If a collection has aboutness (e.g. a theme or two), the themes can provide the narrative for a review, which helps both poet and reviewer. It makes commercial sense for the back cover to say what the collection is "about" even if a minority of the poems match the description. If the poet's autobiography matches the theme, so much the better.
But "aboutness" isn't univerally popular. I've heard poets say of a poem of theirs that "If I knew what it's about I wouldn't have written it." I rather like trying to discover what a poem is "about", which is perhaps why I'm not so keen on single-theme autobiographical collections. I like trying to work out how a poem achieves its effect, which leads to psychology and market awareness more than soul-baring. Even if a poem doesn't work for me, I'm interested in how might it work for others.
At the end of his review, Russell wonders wonders whether poems can be about themselves. He mentions theories which claim that mental states have to be about something, if only in a "I think therefore I am" way. Poems can perhaps create a sensation of being poetry without paraphrase getting in the way.
I don't write many poems that are clearly about something. Perhaps I should write more of them. I can write them more quickly than my usual ones, and I'd like to increase my output.
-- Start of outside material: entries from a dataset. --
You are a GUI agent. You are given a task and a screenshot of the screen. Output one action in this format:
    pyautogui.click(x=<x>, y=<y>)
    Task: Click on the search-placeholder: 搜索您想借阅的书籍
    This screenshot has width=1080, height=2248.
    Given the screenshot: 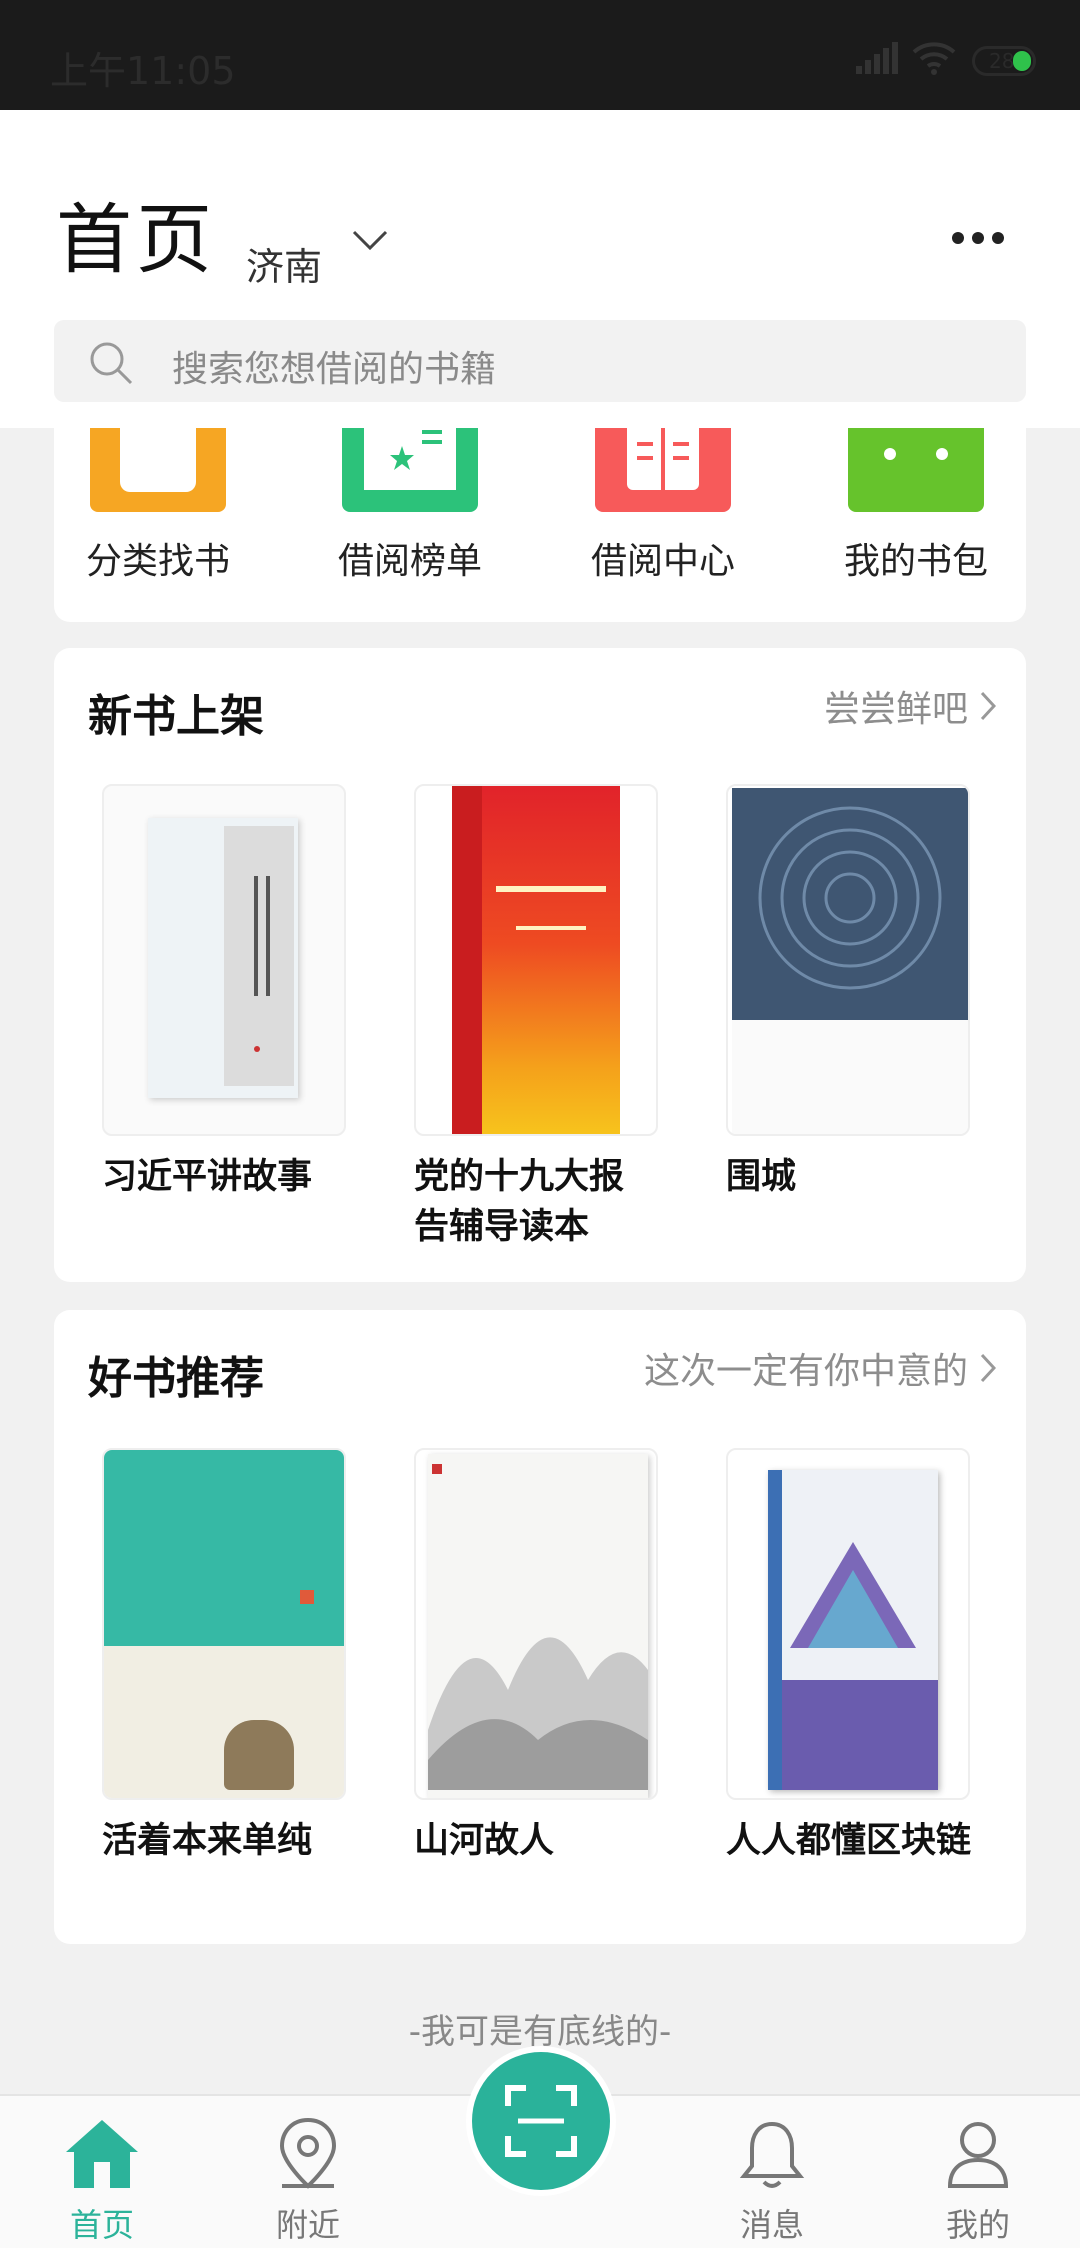 What is the action you would take?
    pyautogui.click(x=334, y=370)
I think the best answer I ever gave when someone—and there have been many—asked me what a poem was about was this: “If I could’ve put it into words I would’ve used those words.” About: it’s one of those words we use and don’t really think… er, about. About, to my mind, is something that circles a point and never quite gets to it. Poems don’t really have plots but they should have points even if it’s just the point these words came together and felt like they belonged together. (I’m playing devil’s advocate here because, for me, there should be more than that.) Perhaps the point that satisfied me is a starting point, like a list of ingredients. I don’t tend to watch cookery shows any more but I always found it interesting when the contestants were given the same ingredients and x number of minutes to see what they can make of them. They all bring their expertise and experience and (hopefully) that certain je ne sais quoi. I don’t think poems can be solved, not even my own and you’d think I’d be their ideal reader. As for whether poems can be about themselves, I strongly believe they can. I think the nature of poetry is every bit as fascinating as any other topic and I keep returning to it. I’ve just finished reading Richard Brautigan’s collected poems and there were quite a few poems in it that talked about themselves. Made me feel quite a home.